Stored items
-------

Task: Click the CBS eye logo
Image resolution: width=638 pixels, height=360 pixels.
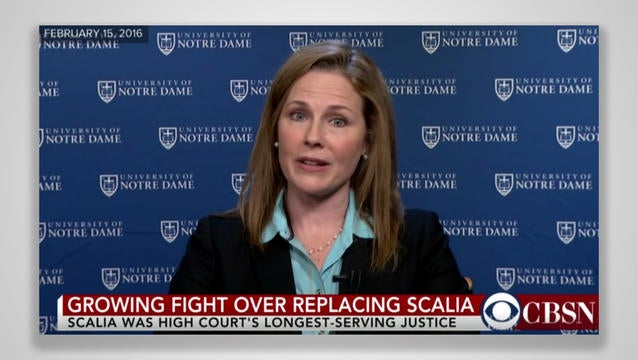Action: pos(501,312)
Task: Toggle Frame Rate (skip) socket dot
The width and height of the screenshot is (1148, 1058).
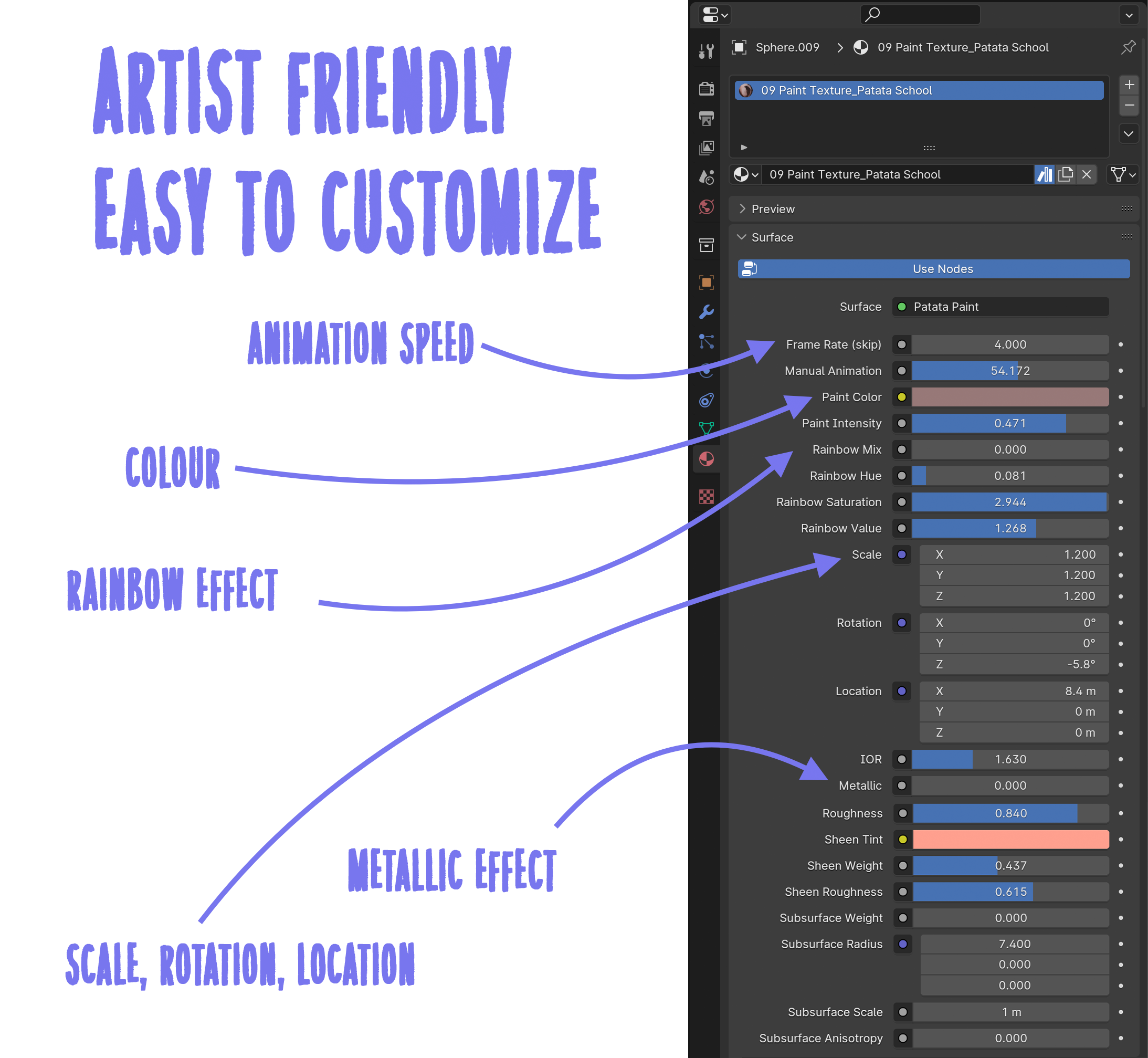Action: [901, 344]
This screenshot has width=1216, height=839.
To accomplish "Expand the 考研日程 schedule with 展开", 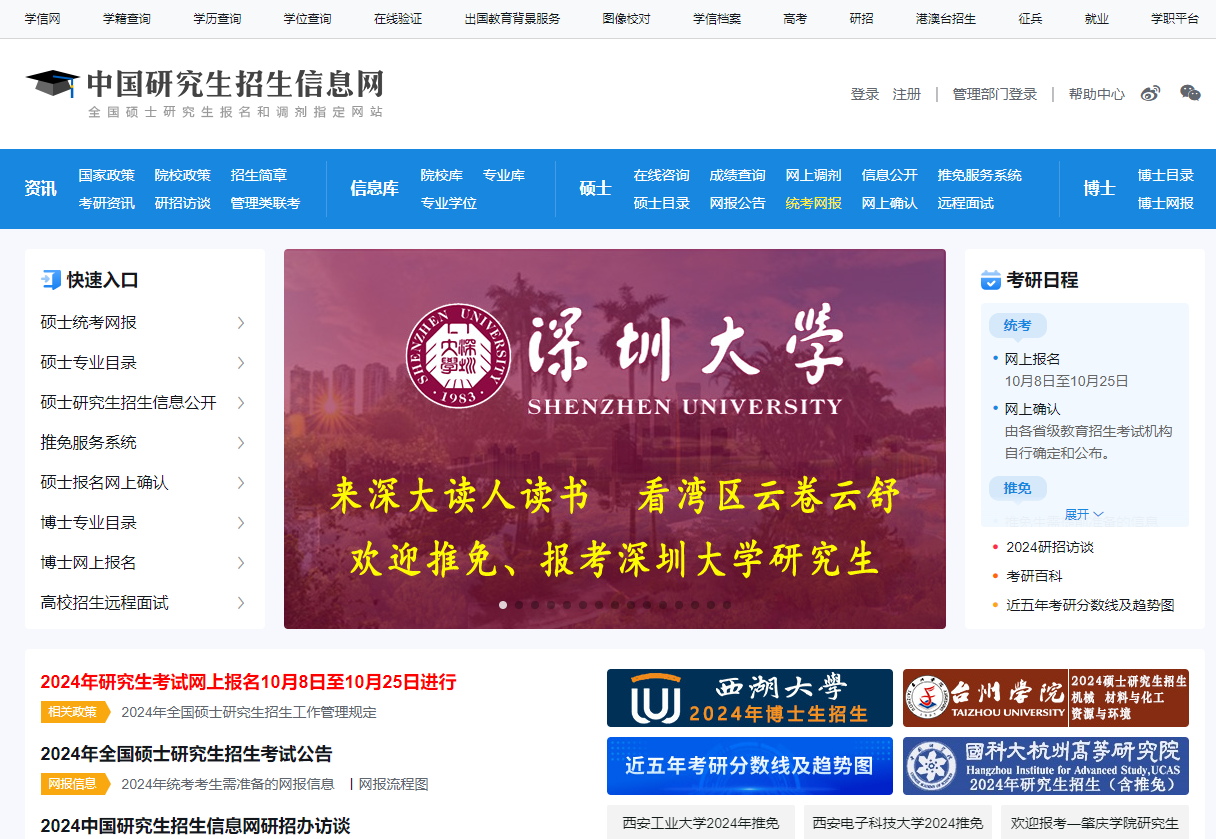I will point(1084,514).
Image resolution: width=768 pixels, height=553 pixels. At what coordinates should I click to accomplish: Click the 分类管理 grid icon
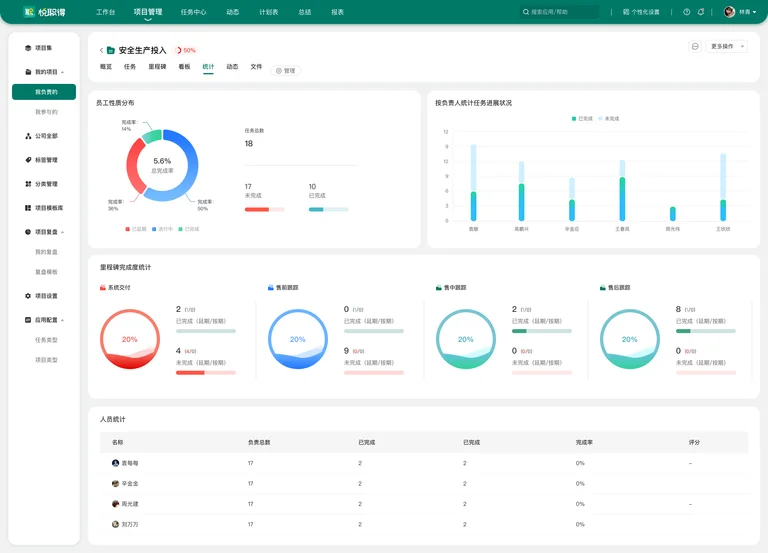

-------

• _PROBLEM DETAILS_:
Copy every line of the data above in which the string "Task" appears.

• _ANSWER SECTION_:
Task: Click the CBS eye logo
Task: Toggle Frame Rate (skip) socket dot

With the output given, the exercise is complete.